Der alte Mann schälte mit flinken, geübten Fingerbewegungen eine heisse Kastanie und steckte sie sich in den Mund. Ein Lächeln beugte seine Lippen, als sein Blick auf eine Schar Kinder fiel, die einem Hund hinterher rannten. Grelle Freudenschreie hallten durch den Park.

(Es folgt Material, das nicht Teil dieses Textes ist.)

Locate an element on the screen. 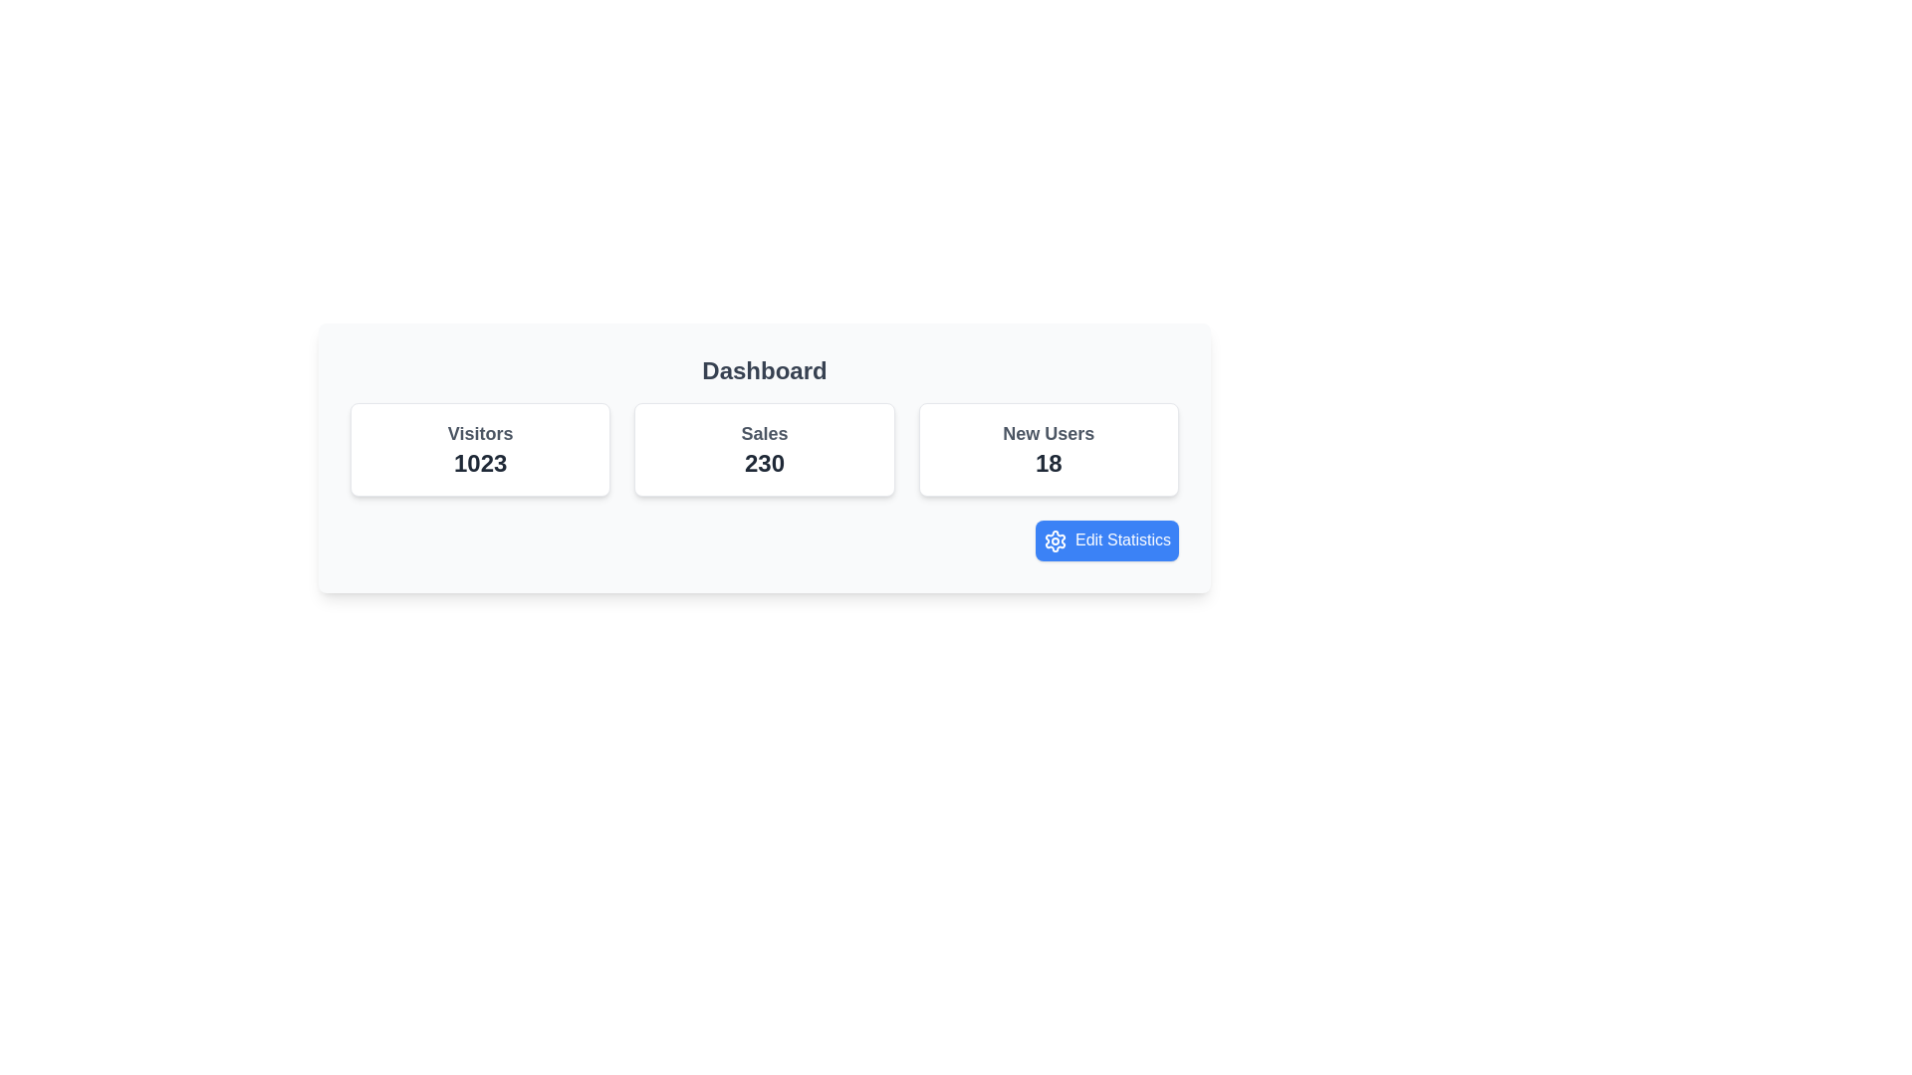  the text label 'New Users' which is prominently styled with a larger font size in gray color, located at the upper part of a bordered card, positioned between the 'Sales' card and the 'Edit Statistics' button is located at coordinates (1047, 432).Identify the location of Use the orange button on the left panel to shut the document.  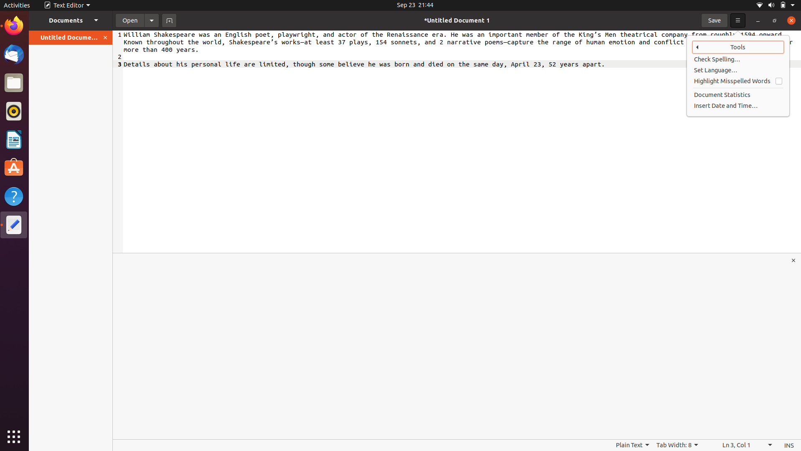
(105, 37).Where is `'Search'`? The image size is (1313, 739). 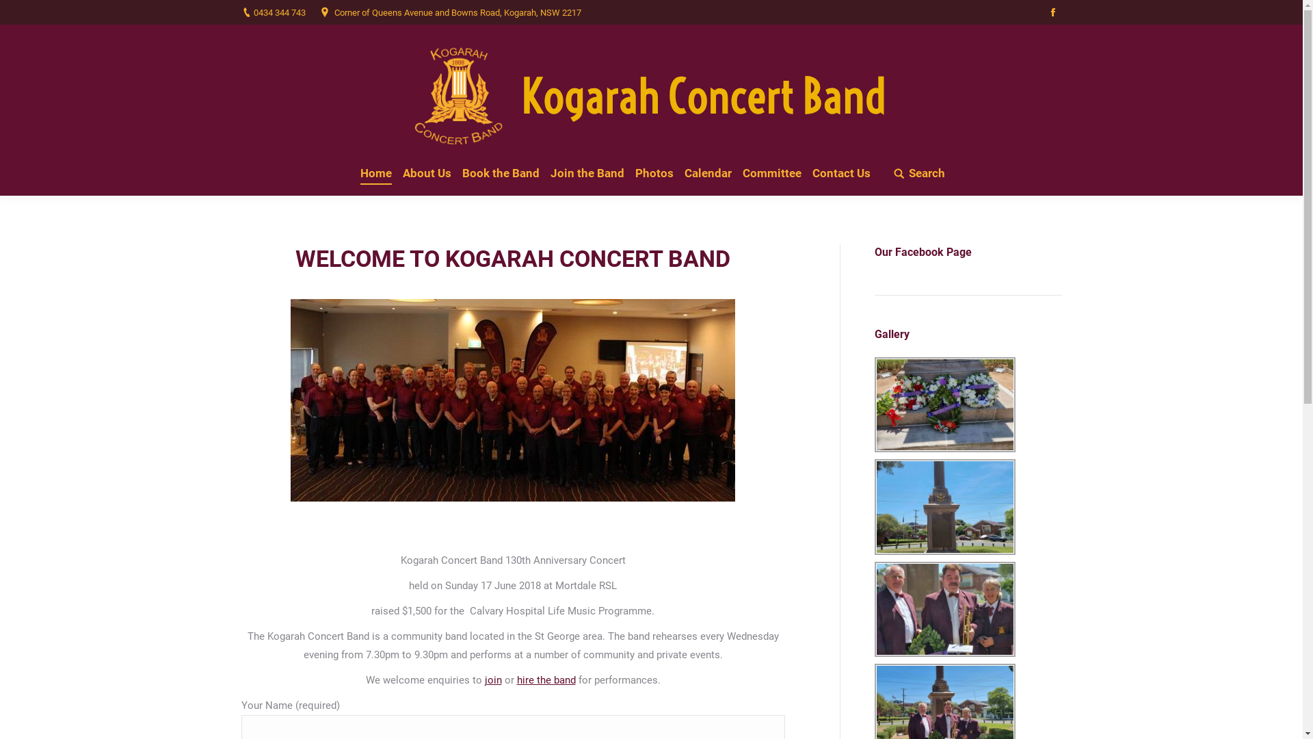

Niesel fiel in kalten, grauen Schlieren. Der Mann zog seinen Hut etwas tiefer ins Gesicht und warf die Tüte mit den Kastanienschalen in einen Mülleimer. Seine Schritte hart und laut auf dem Asphalt, stapfte er durch den anbrechenden Abend.

Auf einer Brücke blieb er stehen. Düstere Fluten tosten unter ihm. In der Ferne, hinter den grauen Fassaden der Hochhäuser, hing das düstere Glimmen des Krieges: Die von Asche und Rauch gedämpfte Blitze von Phosphorgranaten und Urangeschossen.